We have much to be grateful for!
|Karen and Chris unloading barrels|
Karen Finley, of Alpine's Queen Bee Honey
drove with Llyn down to Eugene and back and loaded twenty recycled 55 gallon barrels donated by Glory Bee Foods
onto her truck and brought them back to the greenhouse. They are set up
to support our potting tables and, once filled with water, will provide
thermal mass--moderating the temperature of the greenhouse year round.
The water-filled drums will absorb the heat from the sun, or the
woodstove, during the day and release it slowly through the night.
|A sample of our seed bank.|
We received a seed-donation from Brigitte Goetze of
Alpine. All together we had three lidded buckets full of seeds - most of
which Chris saved systematically over the course of last year's
harvest. We sorted through them and determined which ones we could give
away and have been sharing them with other gardeners, and people growing
food for those in need.
We are grateful to the
Tri-County Tribune for offering to print our complete wish-list and an
explanation of the "Sharing Garden's" purpose. The article has only been
out two days and we've already received a donation of over 2000 "plug
trays" from Frank Pitcher who grows cabbage-seed commercially. We
haven't decided if we're going to cut them up with a razor knife - to be
able to give away smaller amounts of starts (there are 128 holes per
flat!), or if we'll plant multiple varieties of seeds on one flat to
have "variety-packs" we can give away. We'll put the word out when we
have seedlings available.
|Bruce and Chris planting seeds|
Today we got some breaks in the rain. It's amazing
how fast the greenhouse heats up as as soon as the sun comes out! We all
peeled down to tee-shirts though the temps were still chilly outside.

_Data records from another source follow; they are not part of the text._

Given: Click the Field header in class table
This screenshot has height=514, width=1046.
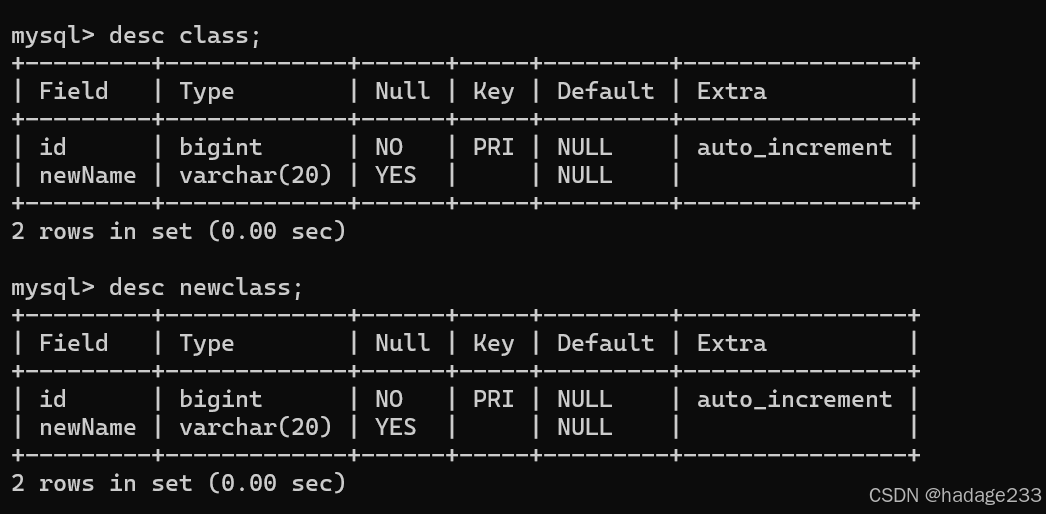Looking at the screenshot, I should (x=73, y=91).
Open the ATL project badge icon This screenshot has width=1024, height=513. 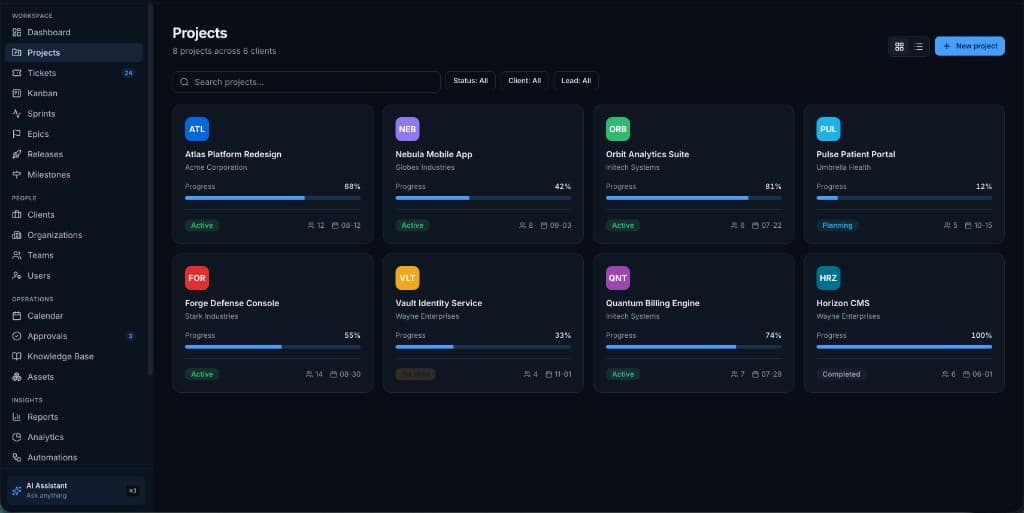(x=197, y=129)
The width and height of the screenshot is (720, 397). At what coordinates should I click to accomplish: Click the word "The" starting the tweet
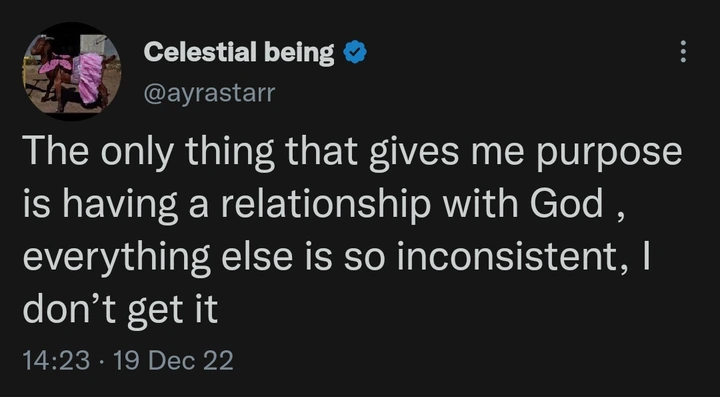point(55,151)
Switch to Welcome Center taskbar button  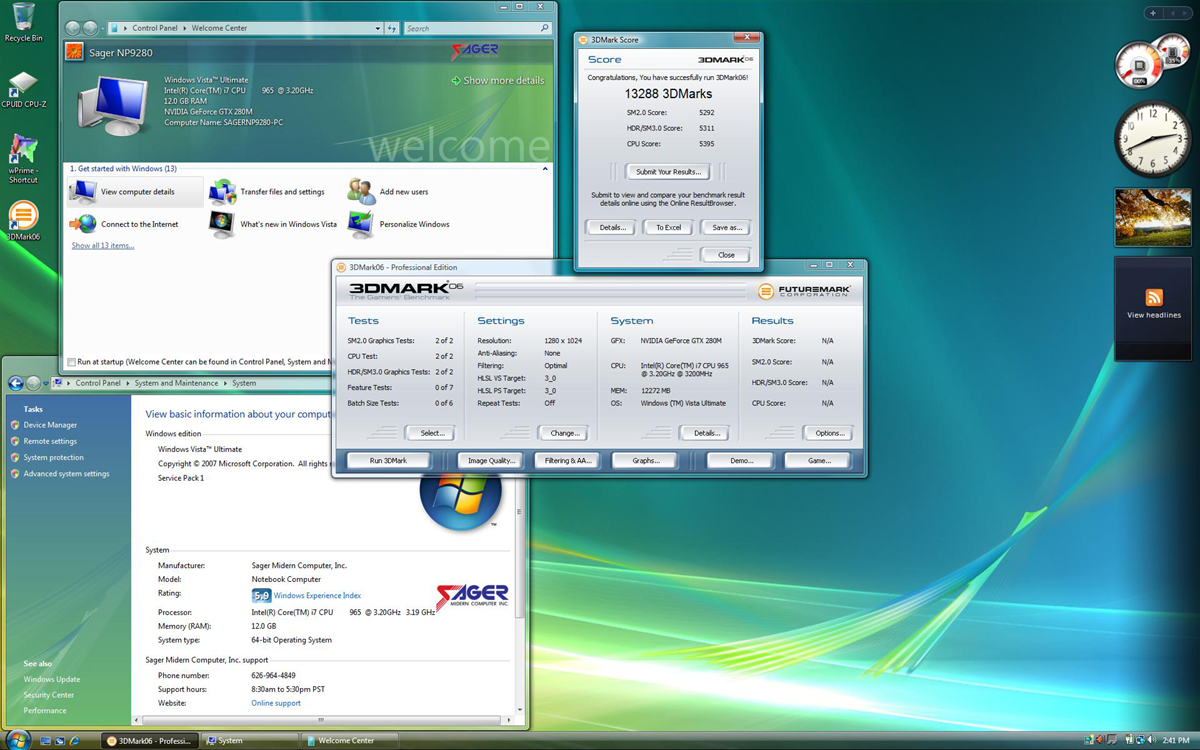(x=350, y=741)
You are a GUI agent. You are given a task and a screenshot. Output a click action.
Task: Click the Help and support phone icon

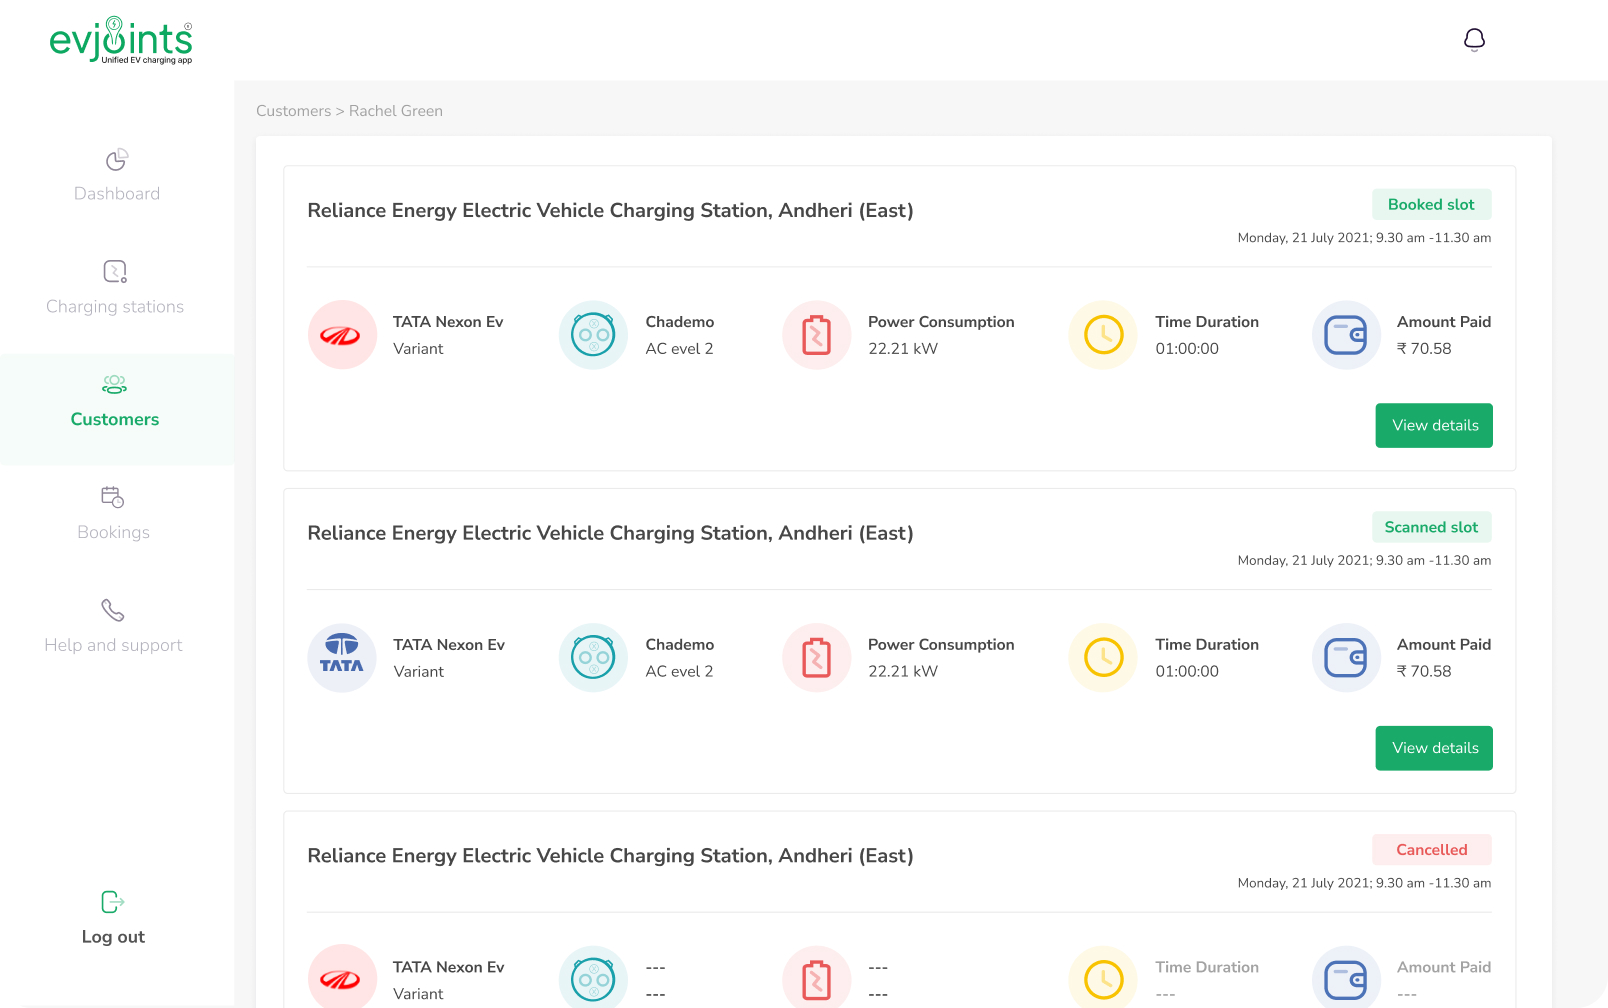(x=113, y=610)
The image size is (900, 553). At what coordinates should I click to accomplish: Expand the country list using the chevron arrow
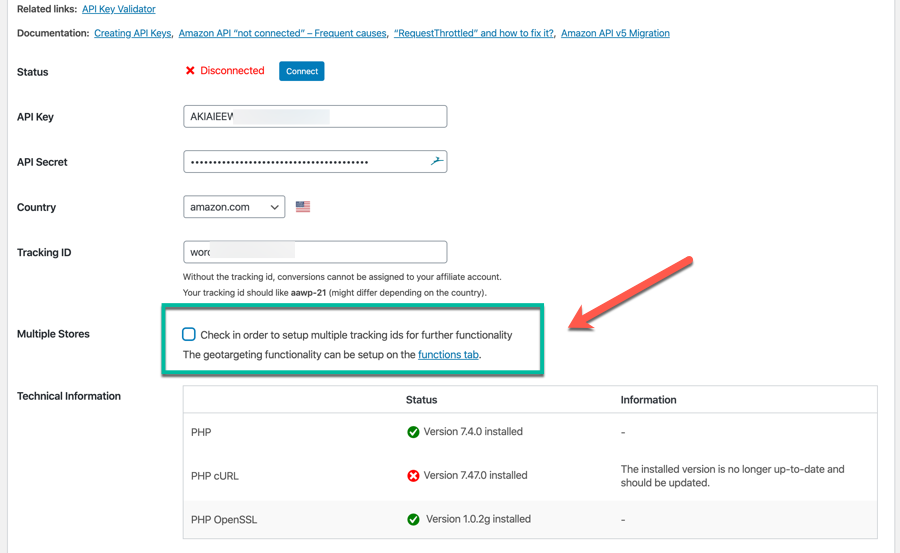click(274, 207)
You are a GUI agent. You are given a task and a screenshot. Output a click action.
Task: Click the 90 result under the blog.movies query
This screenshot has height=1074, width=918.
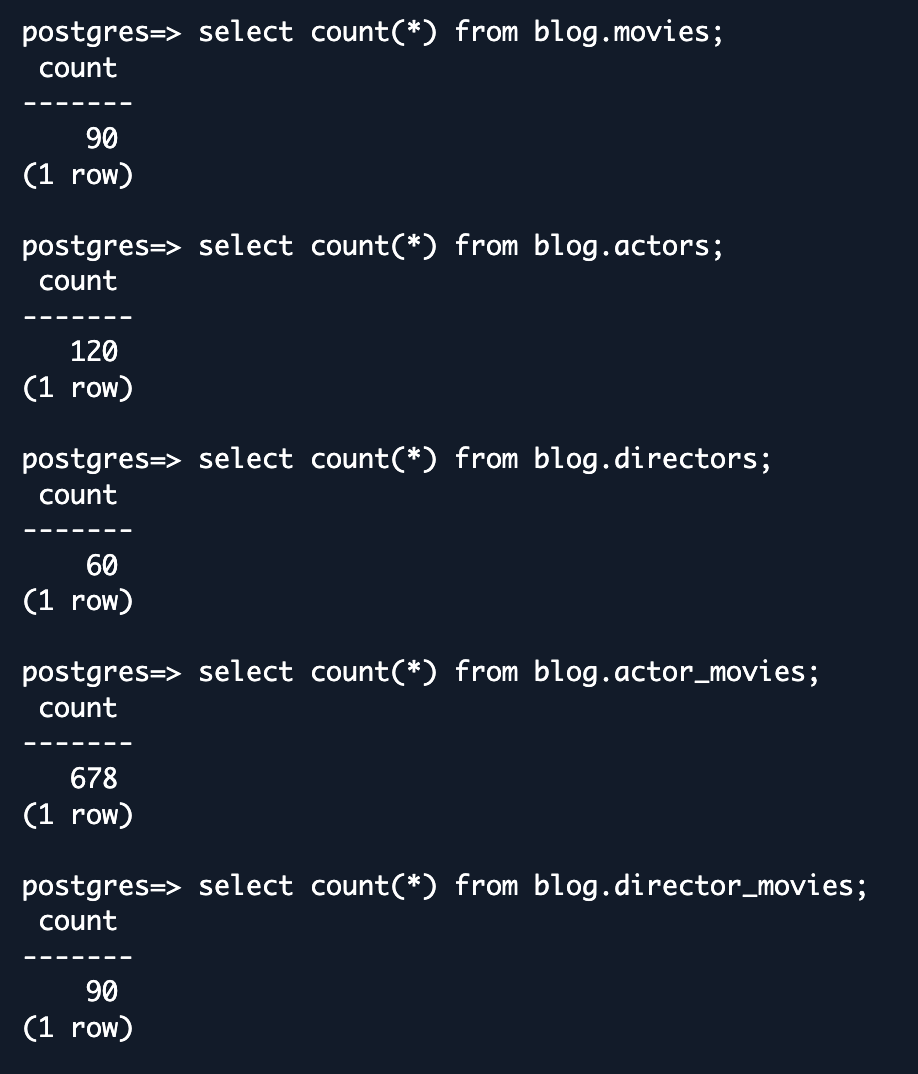[102, 139]
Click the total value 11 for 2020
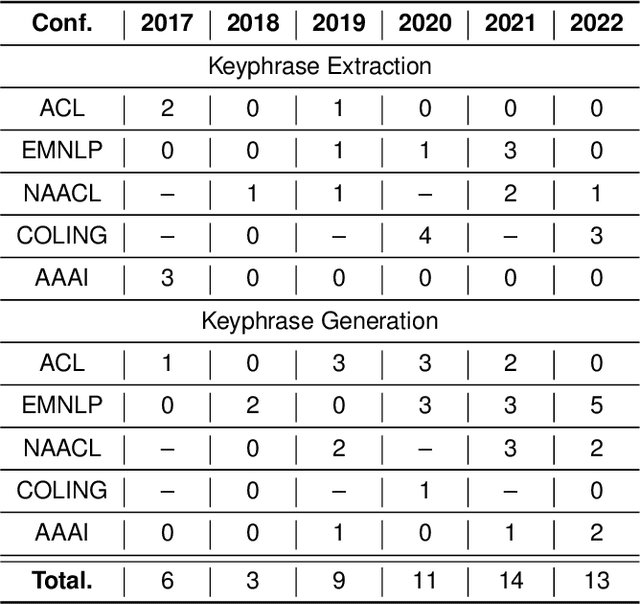The height and width of the screenshot is (604, 640). coord(424,579)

Bruce Hayler showed up to give us a hand. Though he's been a gardener
for many years, this will be his first experience in a greenhouse. We
sifted potting soil, added some fertilizer and sifted rabbit manure and,
between the three of us started seven flats of seeds. It's starting to
really feel like a greenhouse!
We've received a
beautiful green-painted mailbox from Renee and Johan Forrer of Monroe.
We'll put that up in Monroe once the season gets going and it will be a
place for plastic bags and a harvest knife for people to pick produce.
Save your clean, plastic bags for us to use during harvest season!
If you need thornless ever-bearing raspberries,
contact us and we'll arrange a time to show you where you can dig them up. We can supply pots if you need them for transport. Our contact info.
Here's a link to our updated wishlist.
New items include: water-based exterior house paints, a wheelbarrow or garden-cart
and, though we received all the plug-trays from Frank today, we still especially prize the standard "six-pack" size
so let us know if you have some you don't need. Even a small amount helps.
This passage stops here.